Po odwiedzeniu Muzeum Wojny dotarliśmy nad zatokę, przy której znajdował się Ratusz. Ratusz jest miejscem, gdzie zapadają najistotniejsze decyzje dotyczące miasta, a także jest tu wręczana Pokojowa Nagroda Nobla. Wzniesiony został na przełomie lat 40. i 50. XX w. z charakterystycznej ciemnej cegły. Od strony południowej widoczne są charakterystyczne dwie wieże, na wyższej (o 3m) znajduje się zegar.

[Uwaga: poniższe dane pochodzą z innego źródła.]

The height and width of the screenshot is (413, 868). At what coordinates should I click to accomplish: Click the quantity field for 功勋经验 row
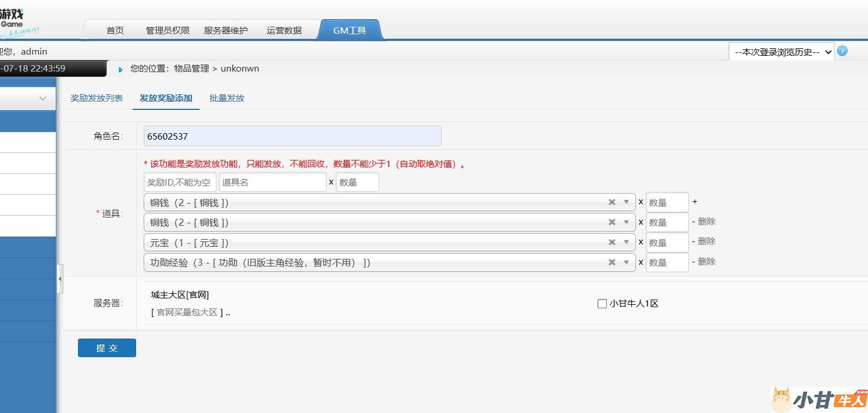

Od strony północnej zaś ratusz zdobią płaskorzeźby przedstawiające znaki zodiaku oraz zegar astronomiczny. W budynku tym zobaczymy malowidła ścienne, które nawiązują do sztuki socrealistycznej i modernistycznej, ukazujące ludzi pracy, a także inne sceny z codziennego życia. Na Kasi Ratusz nie zrobił dobrego wrażenia, ponieważ nie lubi tego stylu i uznała, że kamienny hol nie komponuje się dobrze z kolorowymi i wyrazistymi malowidłami o ostrych krawędziach.

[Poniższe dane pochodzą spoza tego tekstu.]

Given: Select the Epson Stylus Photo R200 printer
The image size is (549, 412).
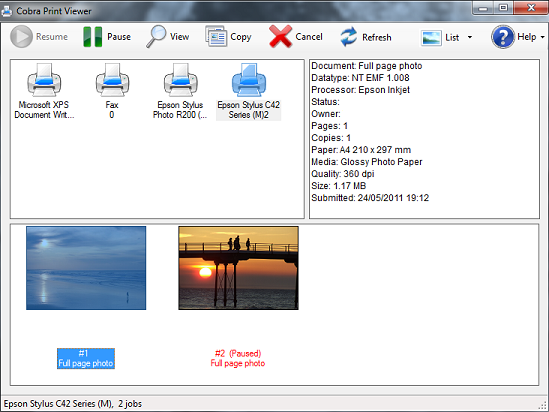Looking at the screenshot, I should tap(180, 91).
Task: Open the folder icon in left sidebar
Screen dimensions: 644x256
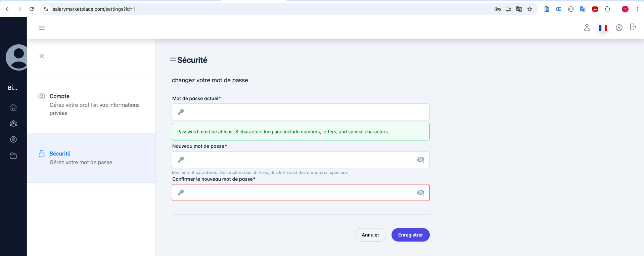Action: (13, 156)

Kolejnym miejscem, które chcieliśmy zobaczyć była barokowa katedra przy Karl Johans Gate. Niestety była już zamknięta i nie mogliśmy wejść do środka. Poczekaliśmy przy niej na chłopaków z Polski, których poznaliśmy na Trolltundze. W skrócie powiedzieliśmy im, co polecamy odwiedzić i gdzie się te rzeczy znajdują. Nie odwiedziliśmy jednak wszystkich ciekawych miejsc w Oslo, ponieważ chodzenie w upale po mieście nieco nas zmęczyło. Postanowiliśmy przejechać bliżej kolejnej atrakcji do odwiedzenia i poszukać w jej okolicy noclegu, tak aby móc ją odwiedzić rano następnego dnia.

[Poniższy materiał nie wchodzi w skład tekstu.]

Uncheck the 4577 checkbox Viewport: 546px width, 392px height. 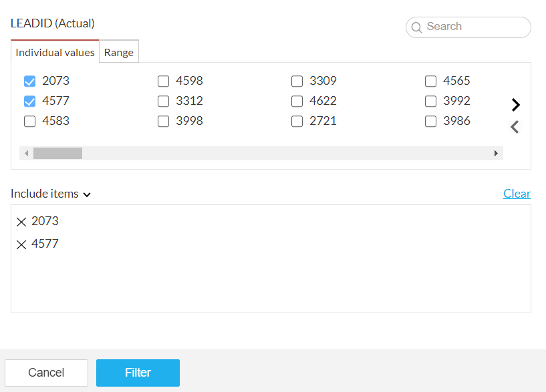pos(29,102)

Wrażenia ekipy po odwiedzeniu stolicy Norwegii były dobre, jednak większość osób uznała, że Oslo nie wyróżnia się niczym szczególnym na tle podobnych europejskich miast.
Około godziny 20:00 przekroczyliśmy granicę ze Szwecją. Dwie godziny później znaleźliśmy nocleg na polanie przy lesie koło stadniny koni, niedaleko muzeum z rysunkami naskalnymi, które mieliśmy odwiedzić następnego dnia.
W nocy dojechali do nas nasi nowi znajomi (poznani na Trolltundze i spotkani później w Oslo), z którymi większa część ekipy (Kasia i Wojtek już spali) siedziała przy akompaniamencie gitary Tomka.